What to produce: Find each line in the listing that contains the word "resolution", and copy every such line.

Source records:

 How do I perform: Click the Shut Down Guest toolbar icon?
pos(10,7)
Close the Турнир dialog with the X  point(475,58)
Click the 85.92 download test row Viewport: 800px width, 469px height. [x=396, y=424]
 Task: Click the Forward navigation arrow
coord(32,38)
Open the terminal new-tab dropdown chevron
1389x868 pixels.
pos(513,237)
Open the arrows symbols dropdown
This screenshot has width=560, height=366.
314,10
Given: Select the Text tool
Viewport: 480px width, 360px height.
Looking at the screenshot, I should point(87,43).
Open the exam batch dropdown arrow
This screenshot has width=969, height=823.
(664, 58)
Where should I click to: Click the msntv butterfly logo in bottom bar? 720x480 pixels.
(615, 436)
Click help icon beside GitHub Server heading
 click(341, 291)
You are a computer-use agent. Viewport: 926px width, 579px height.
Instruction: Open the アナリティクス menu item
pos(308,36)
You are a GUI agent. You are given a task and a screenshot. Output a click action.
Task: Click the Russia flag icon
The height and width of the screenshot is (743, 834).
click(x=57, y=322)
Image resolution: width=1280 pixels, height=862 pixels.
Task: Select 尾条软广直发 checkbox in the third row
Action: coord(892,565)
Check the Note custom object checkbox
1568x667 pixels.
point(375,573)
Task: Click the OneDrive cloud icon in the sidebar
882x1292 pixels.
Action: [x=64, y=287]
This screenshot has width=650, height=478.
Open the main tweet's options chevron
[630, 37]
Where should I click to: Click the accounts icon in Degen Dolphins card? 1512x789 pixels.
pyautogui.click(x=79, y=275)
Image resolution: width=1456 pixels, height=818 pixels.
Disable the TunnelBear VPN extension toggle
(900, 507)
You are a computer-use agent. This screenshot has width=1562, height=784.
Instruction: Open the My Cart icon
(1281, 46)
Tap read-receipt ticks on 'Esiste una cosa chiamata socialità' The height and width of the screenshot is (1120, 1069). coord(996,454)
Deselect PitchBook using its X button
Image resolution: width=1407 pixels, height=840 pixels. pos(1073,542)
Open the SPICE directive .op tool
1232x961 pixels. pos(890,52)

Final result:
Image resolution: width=1280 pixels, height=862 pixels.
Image resolution: width=1456 pixels, height=818 pixels.
Image resolution: width=1407 pixels, height=840 pixels. pos(1073,542)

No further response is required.